We were in to see the head of radiology last Wednesday, he is terrific in so many ways, and he has a level of judgment regarding my body size, about which he feels no compulsion to suppress his opinion.
Which meant that when discussing scheduling the radiation simulation, he told me we should wait until the end of January. I’ll paraphrase: “because you are not Twiggy and once you are off steroids there could be a big change in your fluid accumulation.”
My response. “Nope and I am a lot healthier that she probably was.”
I’m so proud of myself.
I also got to refuse to be weighed, twice. And manage some pushback from the NP, who “can’t really judge how I am doing nutritionally, since she doesn’t have my weight.” What-what-what? Are you kidding?

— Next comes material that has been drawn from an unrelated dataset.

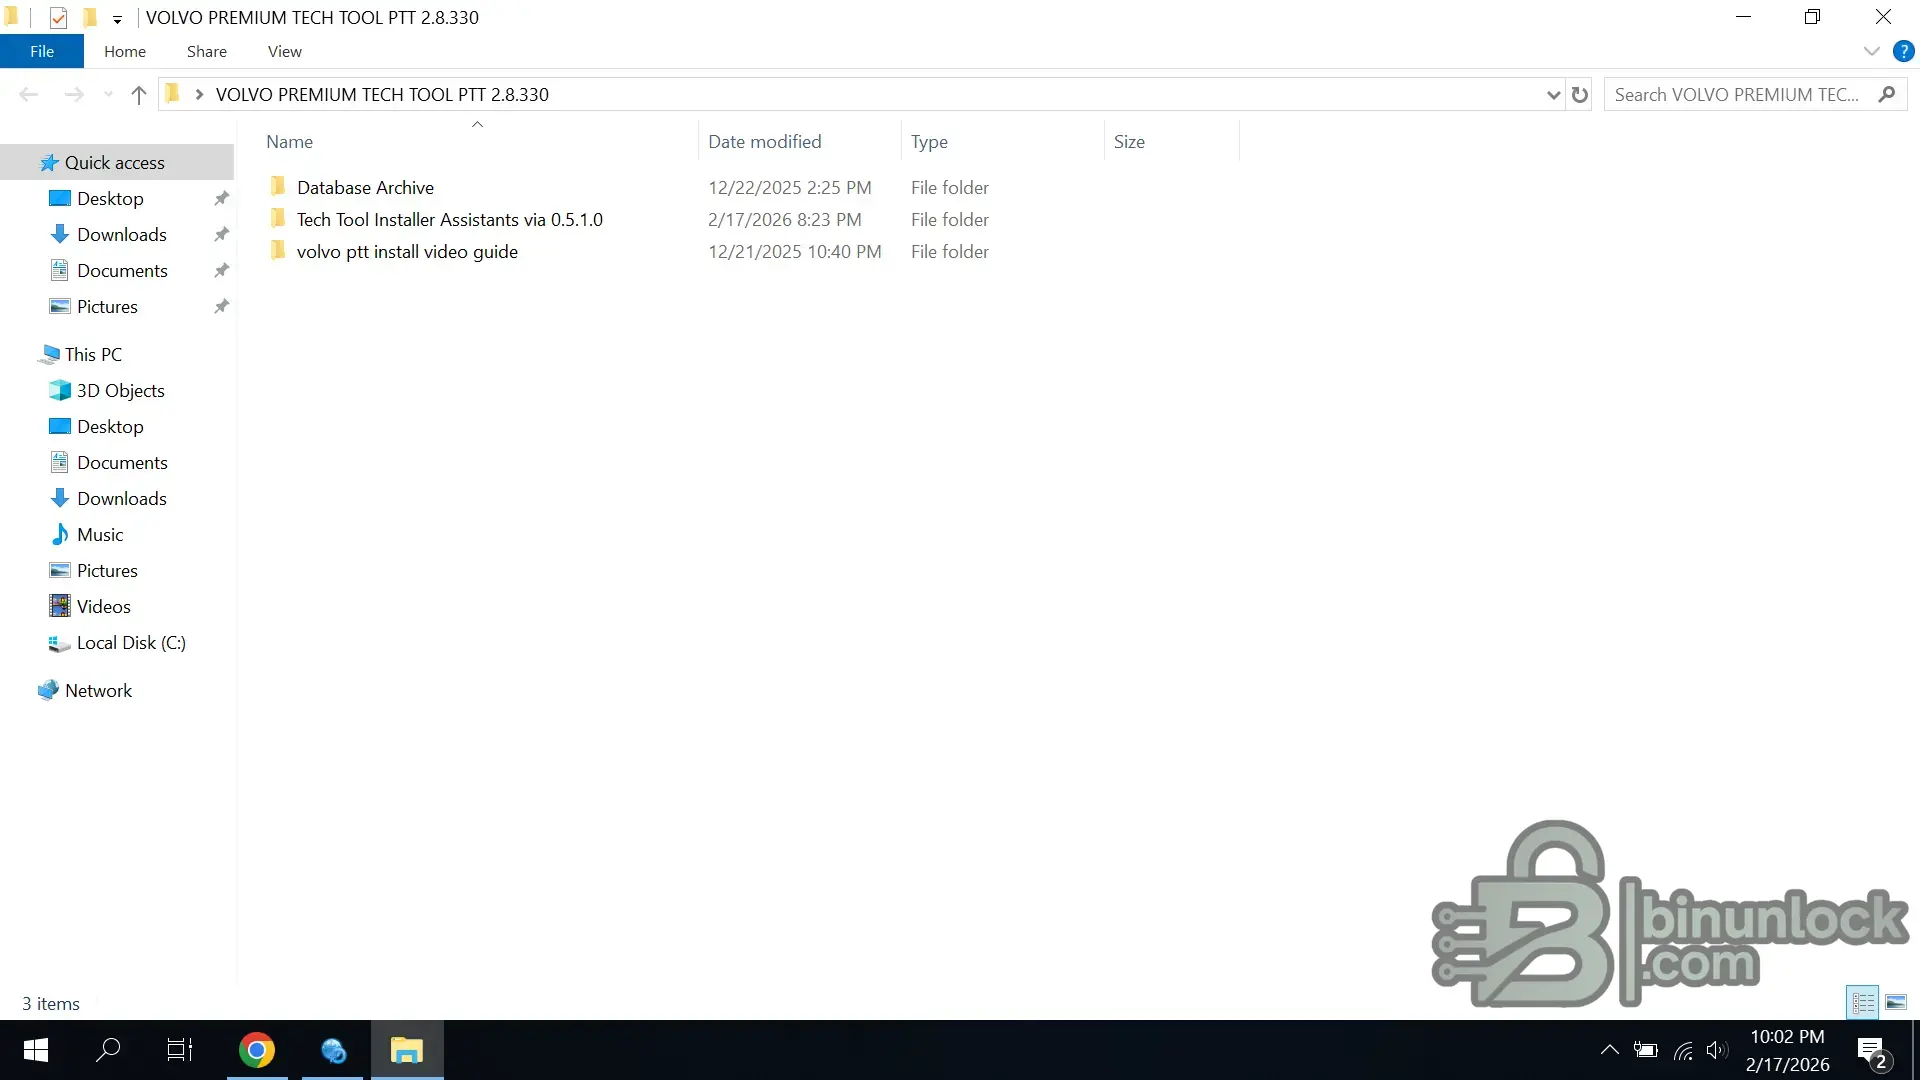
Task: Expand the address bar history dropdown
Action: point(1553,95)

I write this as we were resting and relaxing (can’t say restoring) up in Infusion while I get my premeds and Taxol. It has been a relatively smooth and peaceful day, and it is infusion 7 of 8, nearing the end of chemo-cleanse.
What else is up Amelia?
Well, I find I am standing on my soapbox. It is a good sturdy one that will fully support me. I notice how fearful I am about talking about my body issues and image, the critical voices get very loud here.

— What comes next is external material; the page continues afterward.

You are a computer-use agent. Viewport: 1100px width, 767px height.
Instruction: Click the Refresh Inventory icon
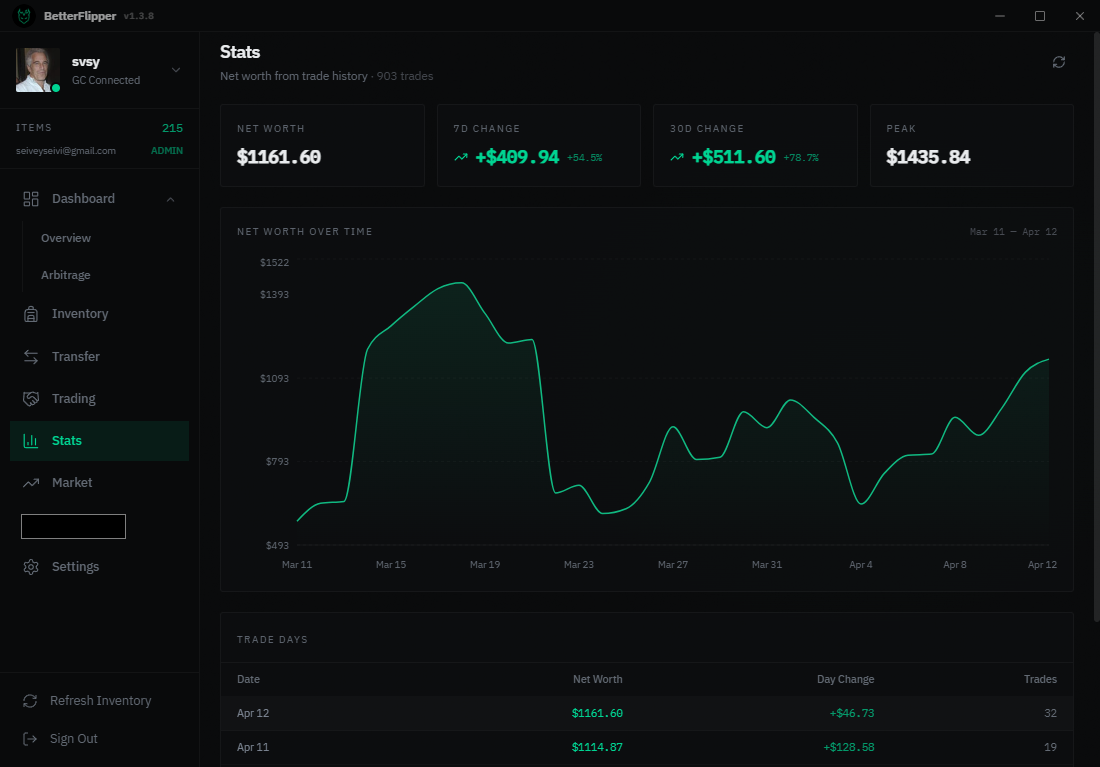(31, 700)
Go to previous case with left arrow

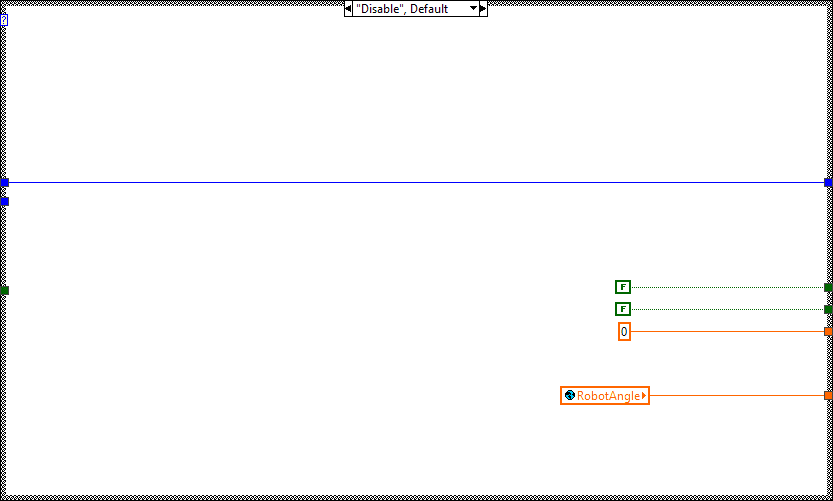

“No one wants to hear from a fat person about weight issues, you have to be skinny to be listened to.” This statement values skinny over fat as well as devalues and judges my body size as having a criteria that must be met before I open my mouth.
“Healthy and fat? Impossible.”
Nope, very possible, here I am doing it. I keep hearing how great I look, that is a reflection of the strength and health of my body, even though some cancer cells developed in my body. Read the book I blogged about.
I am so deeply trained to accept and self-judge based on the Twiggy-normative culture I grew up in. I was around for some awful things that are a result of this culture.
- Such as…. miserable and incessant teasing from elementary through high school.
- My first diet, prescribed by a doctor, in second grade. I was chubby, yes, but a diet for a seven year-old?
- Learning to sneak food and binge as I began eating to self-soothe. Looking back, I see that I had lost (or never learned) a healthy way to interact with food, so was looking to it for comfort, instead of nutrition.
- So many diets and so much weight loss I can’t count.
- A complete loss of connection with my body, so eating when hungry and stopping when full became a complete unknown.
- Basking in the glow of being slimmer, losing weight, becoming a better person because I lost weight.
- You know though, I have never, ever, managed to get to the 135 the weight charts suggest. Not even close. Like 169 is as close as I have gotten, that was after months of eating optifast jello or some such crap. Yea, I lost weight. My life crapped out. I dropped out of college. I gained back the weight.
- I watched, as my parents responded to the pressures to be slim. My father turned yellow from drinking so much carrot juice. My mother was prescribed diet pills when pregnant. And from the pictures I’ve seen, she was relatively small. But hey, in the pictures of the time, early 60’s, everyone has a rocks glass and a cigarette -so what’s a bit of speed to go with it?
- My grandmother worked so hard to lose weight. (I think she was 5’7″, 160.) She regularly shared her judgment, telling me that it was too bad there was no way to put me and B, my skinny best friend, in a homogenizer and even us out. As I write that, I wonder about judgement for too skinny also, yet it cut into me deeply at the time, and I just heard I was too fat. I understand; she had family members who were cruel and mean to her about her body and habits, they hurt and scared her, and I was often around to see it and imprint the judgment.
So much judgment. We are trained to believe that thin is better, healthier, smarter, prettier and simply better.
Is that true?
‘Cause I am sitting in this body; my one and only game piece for this here game of life I am playing with you all. It is a big body. It has gotten me far, however I am usually yelling at it or judging it, in my head. No, it can’t do those wild yoga poses, nor can I run a marathon. It does walk and hike with me happily. I am strong and have incredible endurance. It is surviving an intense chemo-cleanse quite well actually.
“You are so pretty, if only …”
|My Brother John|
I am beautiful. Period.
|Amelia with dieting Daddy sailing ~1972|
|Amelia and Polly Ketchikan, Alaska 1972|
|Polly and I this summer|
I’ll end with a little genetics lesson called Amy, John and Polly. Amy (yea that’s me) and John are genetic siblings, we really look alike and have both dealt with weight issues. Polly was adopted as an infant, so same parents, same food exposures, same environment, different genetics. Polly at 5’3″ just barely managed to get to 150 when she was pregnant with a 9lb. baby.
Thanks for hanging with me as I explore this process out loud.